*Required action*: Starting with the line that holds "The height and", reproduce each line through the last one of the data, exactly as written. Pictures are not copied.

*Stored items*:

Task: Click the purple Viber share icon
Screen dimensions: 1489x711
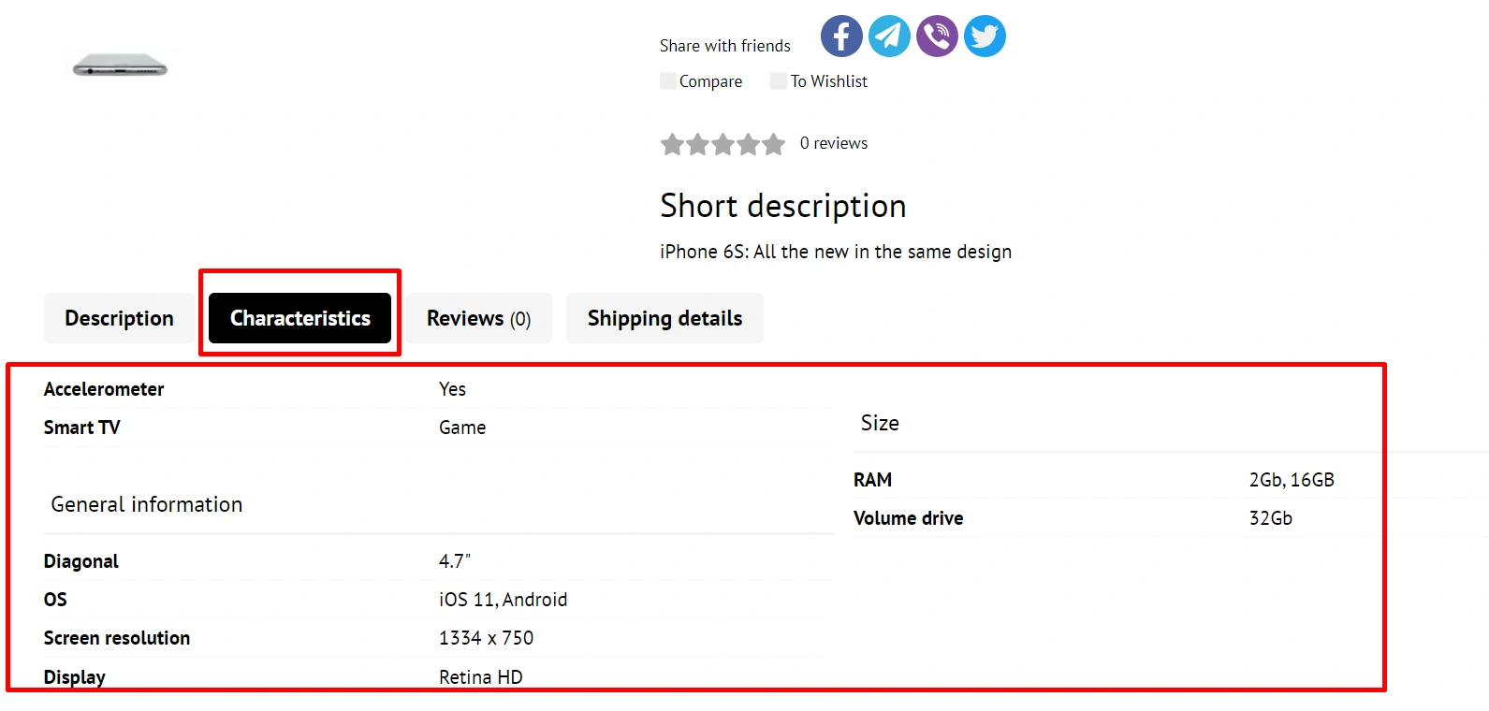Action: point(937,36)
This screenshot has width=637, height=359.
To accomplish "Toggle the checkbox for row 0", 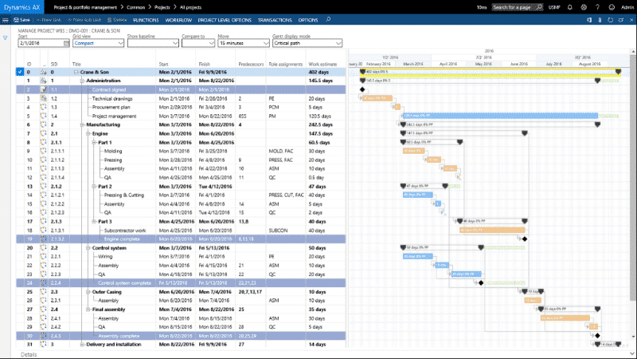I will pyautogui.click(x=20, y=73).
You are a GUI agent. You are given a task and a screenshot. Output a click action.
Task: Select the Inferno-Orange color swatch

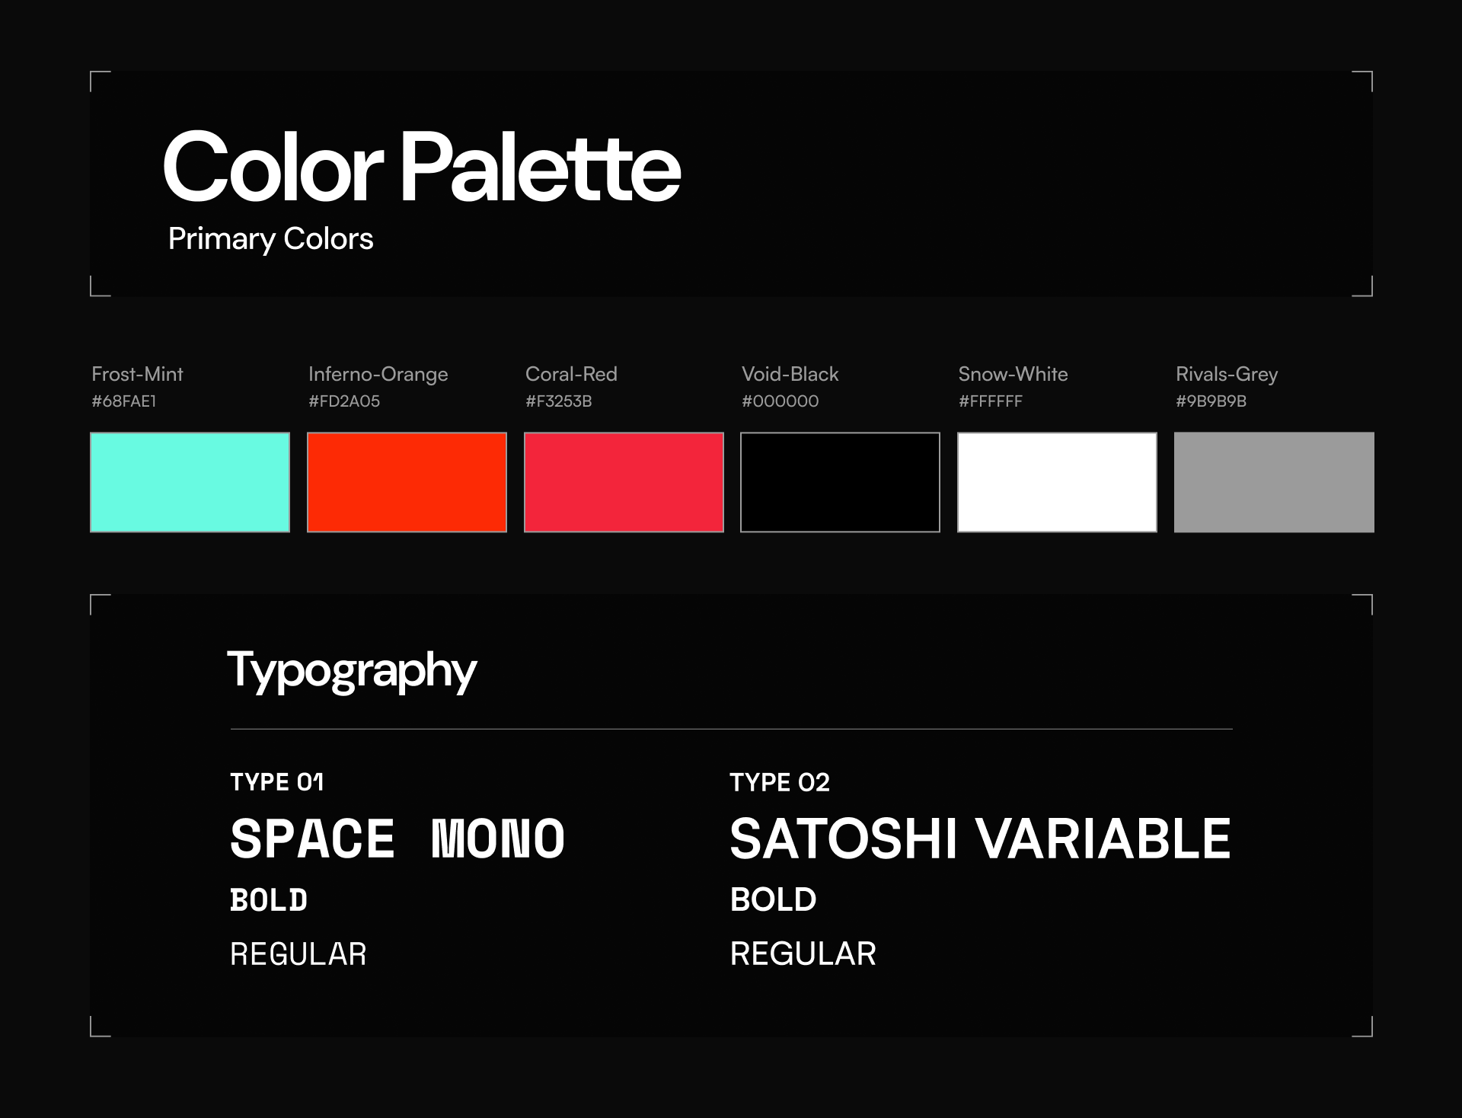point(407,482)
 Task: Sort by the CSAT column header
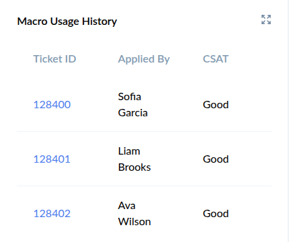216,59
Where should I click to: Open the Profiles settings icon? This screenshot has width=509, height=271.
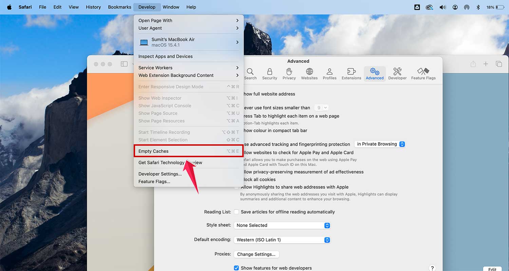329,74
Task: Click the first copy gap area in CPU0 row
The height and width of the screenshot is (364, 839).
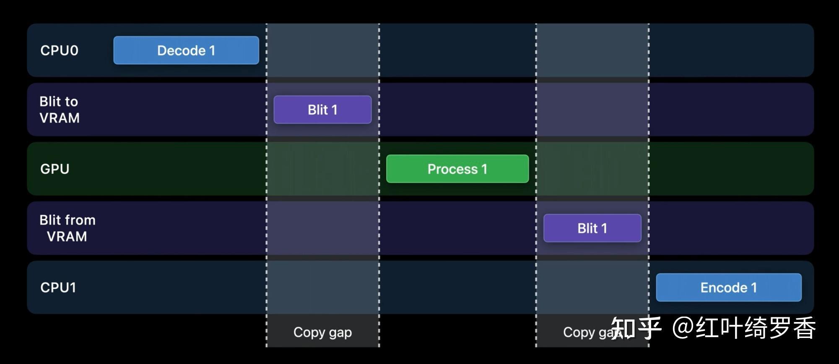Action: (x=322, y=50)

*Answer box*:
The height and width of the screenshot is (364, 839).
Action: (x=322, y=50)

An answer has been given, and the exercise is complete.